Long division: when and why?

The long division algorithm is a standard point of tension between “reform” and “traditional” ways of conceiving mathematics education. To reformers it embodies all the evils of old-fashioned rote learning and should be scrapped. To traditionalists it is a matter of pride and principle to keep it.

I say both are wrong. And their errors are symptomatic of core problems with their ideologies.
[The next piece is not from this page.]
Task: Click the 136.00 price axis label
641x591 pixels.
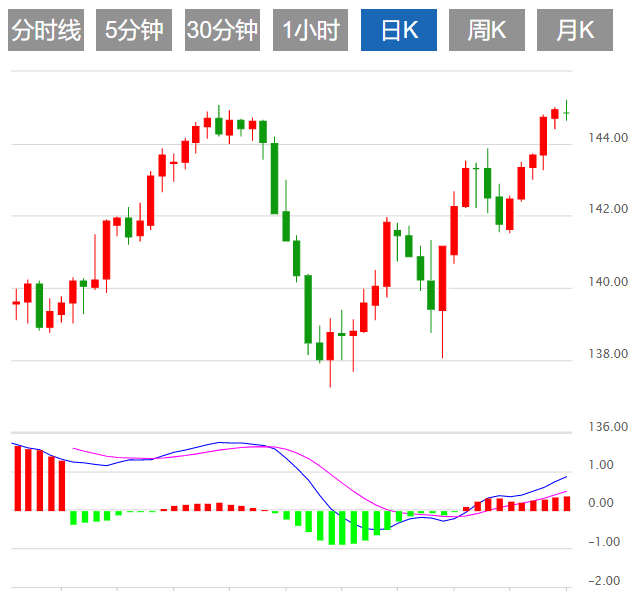Action: point(608,427)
Consider first the traditionalist case. A famous and typical expression of this point of view is “The Role of Long Division in the K-12 Curriculum” by Klein & Milgram. Here we find the long division algorithm defended on the grounds that it illuminates the nature of the real number system and forms the foundations for certain techniques in higher mathematics such as calculus, differential equations and linear algebra. This is of course true but it is a poor argument for teaching long division in middle school or even high school. It makes no sense to teach millions and millions of children a tedious algorithm simply because a tiny fraction of them will become engineers and need it to do Laplace transforms. The vast majority of children will only “learn” long division through meaningless rote. Very many of them will struggle and mathematics will be for them a cause of anxiety and a drain of enthusiasm. Ironically, these children will not go on to a science career, so they will have struggled for nothing, whereas those who do go on to become engineers and do Laplace transforms are precisely those students who can pick up long division in five minutes once in college, so the middle school drill was meaningless for them as well. This general pattern––specific skills being cram-taught to lots of students at an early age, while the tiny minority who actually need the skills are precisely those who don’t need any cramming––is a major shortcoming of “traditional” education which, to my knowledge, is never addressed by the anti-reform movement. As we say in the biz, don’t teach it “just in case”––teach it “just in time.”

On the other hand the traditionalists are certainly right that “reformers” are by and large ignorant of the full mathematical significance of the topics they are so busy scrapping. The reform movement’s reputation as being, frankly, lacking in intelligence is well-deserved.

In a nutshell, “reform” advocates fail because they do not have enough of a vision of higher mathematics, while establishment mathematicians fail because they have nothing but this vision. In the hands of the former the mathematics curriculum will degenerate into unintelligent fluff and students will run around like headless chickens instead of being led systematically to the greatest pinnacles of human thought. In the hands of the latter the curriculum will degenerate into a mathematician’s top-down, “royal road to me” utopia––the fact that a mathematician can see the value of a topic is all the reason needed to force it upon any number of children at any age.

I advocate therefore a third way, the intellectual mathematics way. Which is this: teach it when you can convey its importance. It is all very well to say that long division is the foundation for understanding real numbers, but to this I reply: then teach it that way. If this is the reason for teaching it, then let this be the guiding principle of how you teach it. This is of course never done. This is the step the traditionalists never take and this where I depart from them.

Traditionalists are right that students deserve better than great mathematics being replaced by playing with colour blocks and plugging fake “real world” problems into a calculator. But I say that students also deserve better than being left in the dark as to the actual reasons for the importance of what they are studying and in fact being taught in a way that is profoundly out of touch with the supposed rationale for it.